Document passage Block Start
Trigger to build: when taste.md crosses ~50 entries and starts being unwieldy.

Specialist mask caching by subject¶

Status: observed in worked examples; build when there's a pattern.

When prompted segmentation succeeds for a specific subject ("iguana eyes," "mobula belly," "manta gills"), it would be useful to cache the successful prompt + segmentation approach for future sessions on similar subjects. Faster turnaround, more consistent masking.

The shape: - A mask_recipes.jsonl per workspace (or shared across workspaces?) that records (subject, prompt, generator config, success rating). - Agent consults this when generating a mask for a known target type. - Photographer can review and refine recipes over time.

Open question: is this useful enough to build, or does it add machinery for marginal benefit? Real Mode A use will tell.

Mask overlay render mode¶

Status: small UX improvement, build when render-preview-with-overlay would speed up sessions.

Currently, mask verification requires a separate render mode showing the mask boundary. A combined render that shows both the photo and the mask overlay (semi-transparent boundary lines, color-tinted mask region) would speed up mask review.
Document passage Block End
[Exercise instructions]:
[a] According to the design notes, what would a mask_recipes.jsonl file record?
[b] Pick up the design notes on mask caching and overlay rendering right after their last sentence and keep writing.
The data after this point is separate from the design notes.
Data extract Block Start
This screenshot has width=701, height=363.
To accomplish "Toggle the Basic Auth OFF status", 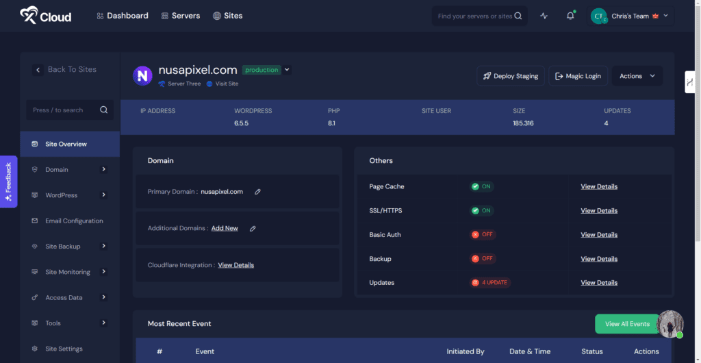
Data extract Block End
[Activity answers]:
[a] The subject, prompt, generator config, and success rating.

[b]
Trigger to build: if mask review is consistently a 2-turn process (verify mask, then apply move) when it could be a 1-turn process (apply with mask shown in preview).

Status: small architectural commitment for v1, supports the item above when it comes.

Idea: users (or future Chemigram tooling) drop custom color-science assets into the vocabulary directory and reference them from .dtstyle entries.

Specifics: - A chemigram-vocabulary/profiles/ directory holding .icc profiles, 3D LUTs (.cube), basecurve presets. - L1/L2 vocabulary entries can reference these via relative path. - XMP synthesizer copies the path into the relevant module config; darktable reads the asset at render time. - Validator checks referenced files exist at vocabulary load time.

Why this is in TODO and not architecture: - Architectural surface is small (~50 lines in synthesizer + validator). - We don't use it in v1 — but we don't want to retrofit it either. - Document the directory structure now, implement when the first use case appears.

Cleanest landing: a paragraph in vocabulary.md (when written) plus a stubbed-out profiles/ directory in the bundled vocabulary. Empty for now.

Mode B evaluation function — keep all hypotheses open¶

Status: open research question. Don't commit to a single approach.

When Mode B (autonomous fine-tuning loop) gets built, the eval function is the central design question. Three candidates, all worth exploring:

Reference-based. Photographer provides one or more reference images; agent scores candidates by perceptual similarity (LPIPS, CLIP embedding distance, or similar). Strong signal when reference exists. Doesn't generalize to "make this image great" without a target.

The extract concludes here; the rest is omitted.